--- Potongan Dokumen ---
Kamis 30 Jun 2022 16:39 WIB

RUU DOB Papua Disahkan dan Kekecewaan Majelis Rakyat Papua

MRP mempertanyakan pengesahan RUU DOB Papua tak menunggu putusan MK.

Red: Indira Rezkisari
Suasana rapat paripurna ke-26 masa persidangan V tahun 2021-2022 di Kompleks Parlemen, Senayan, Jakarta, Kamis (30/6/2022). Dalam Rapat Paripurna tersebut mengesahkan RUU pembentukan Provinsi Papua Selatan, Provinsi Papua Tengah, dan Provinsi Papua Pegunungan menjadi Undang-Undang, penyampaian hasil pembahasan pembicaraan pendahuluan RAPBN tahun 2023 serta rencana kerja pemerintah, penyampaian keterangan pemerintah atas RUU tentang pertanggungjawaban pelaksanaan APBN 2021, mengesahkan calon Hakim Agung dan calon Hakim AdHoc Tipikor pada Mahkamah Agung terpilih, dan pengesahan lima RUU provinsi, serta mendengarkan pendapat fraksi-fraksi terhadap RUU usul inisiatif anggota DPR RI tentang Kesejahteraan Ibu dan Anak.
Foto: ANTARA/Galih Pradipta/hp.
Suasana rapat paripurna ke-26 masa persidangan V tahun 2021-2022 di Kompleks Parlemen, Senayan, Jakarta, Kamis (30/6/2022). Dalam Rapat Paripurna tersebut mengesahkan RUU pembentukan Provinsi Papua Selatan, Provinsi Papua Tengah, dan Provinsi Papua Pegunungan menjadi Undang-Undang, penyampaian hasil pembahasan pembicaraan pendahuluan RAPBN tahun 2023 serta rencana kerja pemerintah, penyampaian keterangan pemerintah atas RUU tentang pertanggungjawaban pelaksanaan APBN 2021, mengesahkan calon Hakim Agung dan calon Hakim AdHoc Tipikor pada Mahkamah Agung terpilih, dan pengesahan lima RUU provinsi, serta mendengarkan pendapat fraksi-fraksi terhadap RUU usul inisiatif anggota DPR RI tentang Kesejahteraan Ibu dan Anak.

REPUBLIKA.CO.ID, oleh Mimi Kartika, Flori Sidebang, Nawir Arsyad Akbar

Majelis Rakyat Papua (MRP) menyayangkan langkah pemerintah dan DPR yang mengesahkan Rancangan Undang-Undang (RUU) tentang Provinsi Papua Selatan, RUU tentang Provinsi Papua Tengah, dan RUU tentang Provinsi Papua Pegunungan menjadi undang-undang (UU). Menurut Ketua MRP Timotius Murib, pemerintah tak menghargai proses uji materi Undang-Undang Nomor 2 Tahun 2021 tentang Otonomi Khusus (Otsus) Bagi Provinsi Papua yang tinggal menunggu putusan Mahkamah Konstitusi (MK).

--- Latihan Tertulis ---
Tuliskan tanpa perubahan bagian artikel tentang pengesahan RUU DOB Papua yang dibuka dengan kata-kata "Majelis Rakyat Papua (MRP)" dan ditutup dengan "Mahkamah Konstitusi (MK).". Materi di bawah ini terpisah dan tidak berkaitan dengan artikel di atas.

--- Cuplikan Data ---
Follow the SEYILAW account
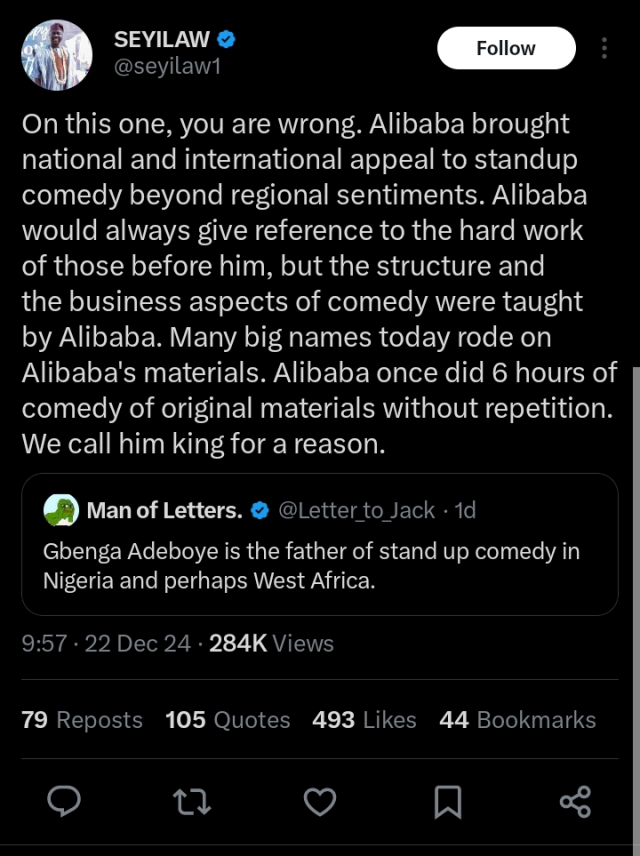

--- Jawaban ---
Majelis Rakyat Papua (MRP) menyayangkan langkah pemerintah dan DPR yang mengesahkan Rancangan Undang-Undang (RUU) tentang Provinsi Papua Selatan, RUU tentang Provinsi Papua Tengah, dan RUU tentang Provinsi Papua Pegunungan menjadi undang-undang (UU). Menurut Ketua MRP Timotius Murib, pemerintah tak menghargai proses uji materi Undang-Undang Nomor 2 Tahun 2021 tentang Otonomi Khusus (Otsus) Bagi Provinsi Papua yang tinggal menunggu putusan Mahkamah Konstitusi (MK).